The argument holds water though. Henry Strewart is not suggesting that the idea of choosing your own boss will work in every culture, but in progressive organisations it can. Stewart cites Douglas McGregor’s theory X and Y: where theory X assumes that all workers are lazy and so must be compelled to work (authoritarian), whilst theory Y suggests that people are self-motivated and do want to succeed (the participative theory.) Clearly inviting people to choose their own boss in an authoritarian world would be disaster – expect for that dude down the pub – but it can work in the participative model.

And the participative model is not just open to certain creative laidback companies. In the past few years I have worked with a major oil company and been privileged enough to interview a number of that company’s high performers. Time and again they have cited the freedom they have been given by their line manager to explore the work they are doing. They have talked about a partnership with their line manager rather than a parent/child or parent/adult relationship. These have been successful people and the trend has been universal. Successful people are given freedom by quiet heroes that stand beside or behind them and act as guardians. 

Of course the argument can still be leveled that this type of relationship can only work in certain companies and with certain individuals and I’m undecided by that. What about a retailer? What about manufacturer of tinned produce? Surely these companies need command and control structures? What about the lazy employee, the under-performer? Well it begs the question as to what made them lazy in the first place – and who recruited them, but as for different types of company take a look at Morning Star Co.

Morning Start Co produces tinned produce. It has low employee turnover. It doesn’t pay high wages. But at Morning Star Co the vast majority of employees don’t have a manager. In fact, nobody has a manager. Instead every employee sets their own targets according to a Colleague Letter of Understanding. Effectively, every colleague reports to one another.

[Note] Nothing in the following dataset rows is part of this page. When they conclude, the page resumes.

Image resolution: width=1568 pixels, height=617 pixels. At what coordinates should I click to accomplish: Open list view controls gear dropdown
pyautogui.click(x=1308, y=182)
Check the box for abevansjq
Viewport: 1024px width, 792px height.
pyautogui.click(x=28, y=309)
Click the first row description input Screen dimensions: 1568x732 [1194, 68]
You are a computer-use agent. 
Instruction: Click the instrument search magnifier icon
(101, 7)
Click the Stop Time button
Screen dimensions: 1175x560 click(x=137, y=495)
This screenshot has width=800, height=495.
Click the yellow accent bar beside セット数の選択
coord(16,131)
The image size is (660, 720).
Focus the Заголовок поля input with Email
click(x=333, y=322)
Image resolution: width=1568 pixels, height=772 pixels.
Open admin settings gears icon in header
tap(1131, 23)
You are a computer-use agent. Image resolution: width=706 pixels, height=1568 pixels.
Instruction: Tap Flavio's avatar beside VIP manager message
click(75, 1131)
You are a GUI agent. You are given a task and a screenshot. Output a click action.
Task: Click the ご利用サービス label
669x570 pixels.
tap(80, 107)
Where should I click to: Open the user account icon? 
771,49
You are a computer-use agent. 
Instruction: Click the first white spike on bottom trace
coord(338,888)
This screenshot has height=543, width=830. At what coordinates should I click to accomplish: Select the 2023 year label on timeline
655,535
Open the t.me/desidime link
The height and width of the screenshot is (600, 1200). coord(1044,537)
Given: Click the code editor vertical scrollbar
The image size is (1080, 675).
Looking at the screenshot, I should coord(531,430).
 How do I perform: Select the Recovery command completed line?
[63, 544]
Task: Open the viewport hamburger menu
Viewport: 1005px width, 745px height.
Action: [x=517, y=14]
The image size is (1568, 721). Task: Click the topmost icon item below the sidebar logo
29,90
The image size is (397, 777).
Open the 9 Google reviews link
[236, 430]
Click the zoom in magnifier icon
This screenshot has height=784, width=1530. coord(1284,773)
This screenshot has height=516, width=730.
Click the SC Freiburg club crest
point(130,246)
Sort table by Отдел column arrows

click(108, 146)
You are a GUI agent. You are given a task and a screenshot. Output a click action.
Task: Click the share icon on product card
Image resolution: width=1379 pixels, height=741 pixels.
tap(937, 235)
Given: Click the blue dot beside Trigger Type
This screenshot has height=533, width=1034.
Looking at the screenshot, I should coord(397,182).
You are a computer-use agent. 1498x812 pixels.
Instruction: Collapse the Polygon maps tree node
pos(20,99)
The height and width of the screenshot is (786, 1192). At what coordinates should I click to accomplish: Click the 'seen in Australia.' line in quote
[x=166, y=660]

Or how about John Lewis Partnership, where the business strategy for people is about authenticity, happiness and accountability? That’s an important mix I think. Each of those three plays a vital role in holding the business in check and yet each of them is of value to John Lewis and to each and every colleague that works there.

Henry Stewart opens his BBC address by quoting a statistic: 49% of employees would take a pay cut in exchange for a better manager. Harsh. So what is a better manager, or rather what is a better place of employment? Well, later in his speech Stewart reveals some great insights from Google. Their research with employees begged this very question and the top three levers they identified did not include pay, benefits, hours or conditions, nothing like that. They were showing an interest in employees, empowering employees and having a manager that is a good coach.

So, never have a boss, but find someone you can listen to, learn from and score some goals with.